Entrevista al menos a tres. Pregunta por su experiencia. Pregunta por la estrategia de marketing. Preguntar por la frecuencia de comunicación. ¿Utilizan fotografía profesional? ¿Organizan la casa?
Consultar referencias. Llame a clientes anteriores. Preguntar sobre los problemas. ¿El agente los resolvió?
Busque especialización. Algunos agentes se centran en casas de lujo. Otros sobre compradores primerizos. O condominios. O personas que necesitan reparaciones. Haga coincidir su nicho con su propiedad.
Verificar credenciales. ¿Tienen licencia? ¿Alguna acción disciplinaria? Busque en el sitio web de la comisión de bienes raíces de su estado.
Considere la tasa de comisión. Es negociable. No acepte simplemente el primer número. Compare agentes de servicio completo con corredores de descuento. Sopese los pros y los contras.
Confía en tu instinto. Trabajará en estrecha colaboración con esta persona. Si algo se siente mal, sigue buscando.

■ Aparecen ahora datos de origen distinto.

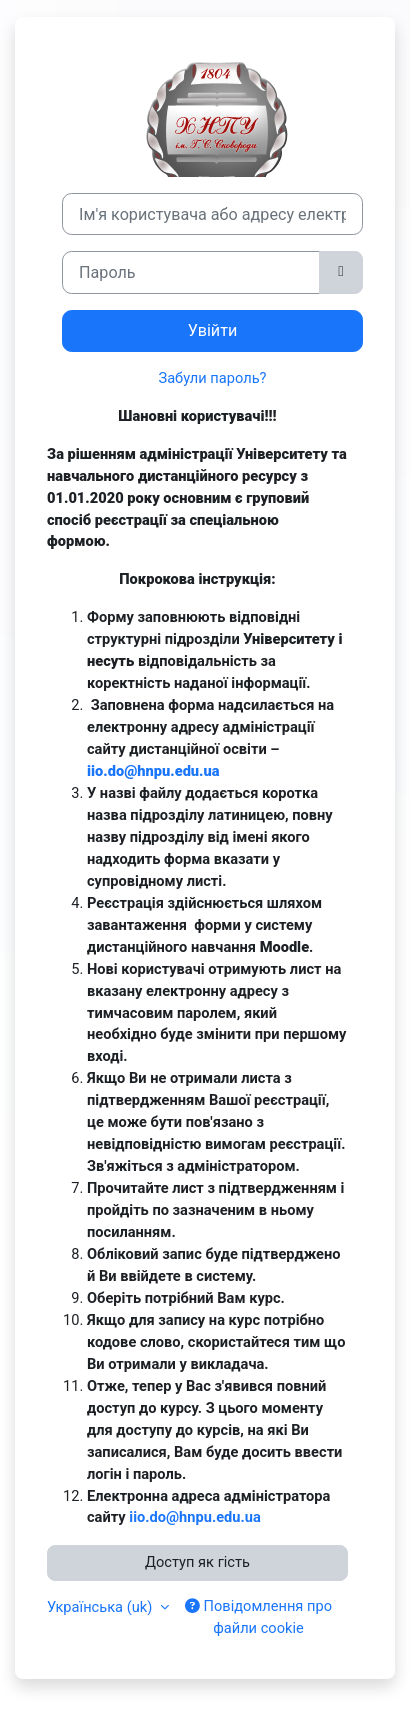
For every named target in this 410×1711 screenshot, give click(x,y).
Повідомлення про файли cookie (258, 1617)
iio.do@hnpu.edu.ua (153, 771)
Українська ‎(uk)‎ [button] (101, 1607)
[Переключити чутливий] (341, 272)
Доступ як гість (197, 1562)
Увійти (213, 330)
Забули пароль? (212, 378)
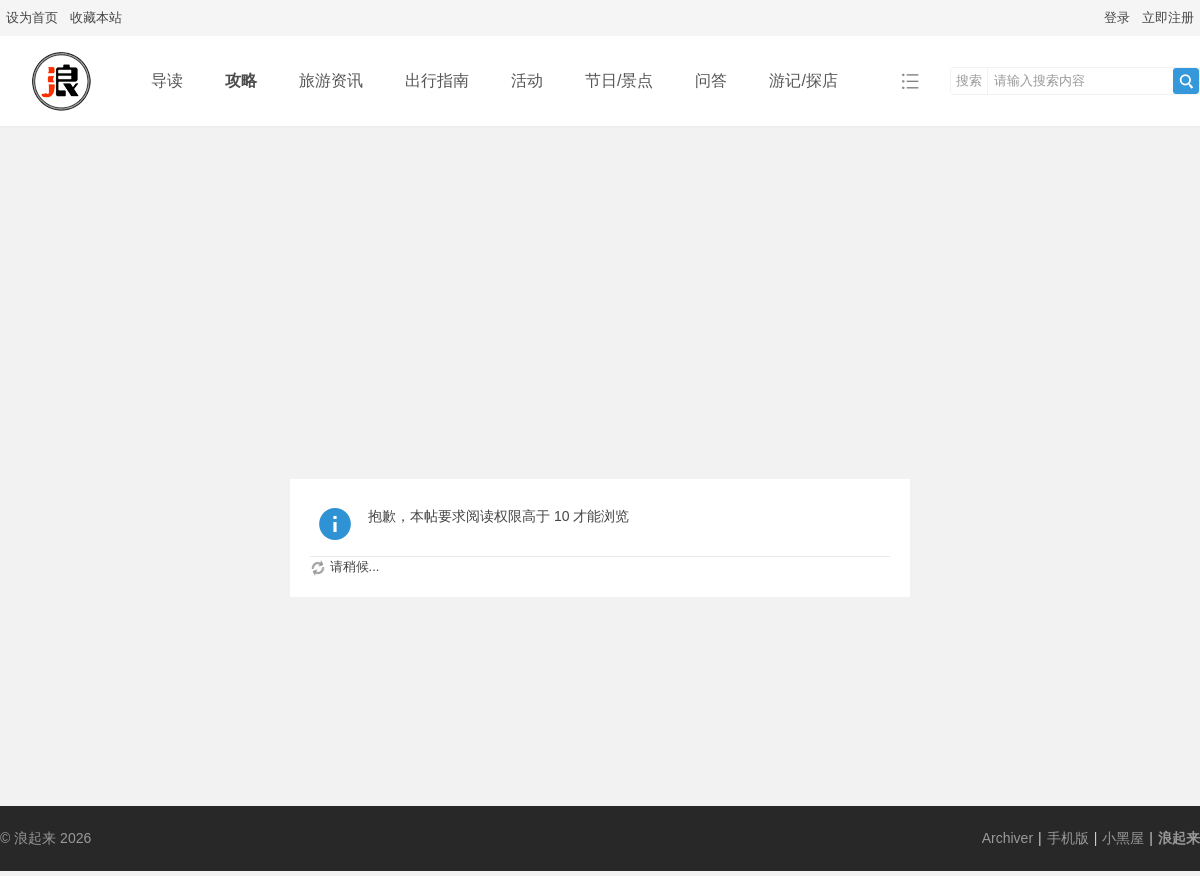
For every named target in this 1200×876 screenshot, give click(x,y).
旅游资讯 (331, 80)
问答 (711, 80)
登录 (1117, 17)
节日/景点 (619, 80)
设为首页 (32, 17)
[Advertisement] (600, 276)
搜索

El agente adecuado facilita la venta. El equivocado lo alarga.
Elige con cuidado.
Elija un agente con designación de la Asociación Nacional de Agentes Inmobiliarios (NAR). Suena como un detalle menor hasta que necesitas a alguien que realmente siga un código de ética. ¿Tu mejor apuesta? Pregúntele a amigos que realmente hayan vendido casas. Observe qué tan rápido se mueven los listados en su código postal específico. Un agente que vive y respira en su vecindario conoce el mercado. Pueden decirle si los precios se están inflando o si los compradores están saliendo del rescate.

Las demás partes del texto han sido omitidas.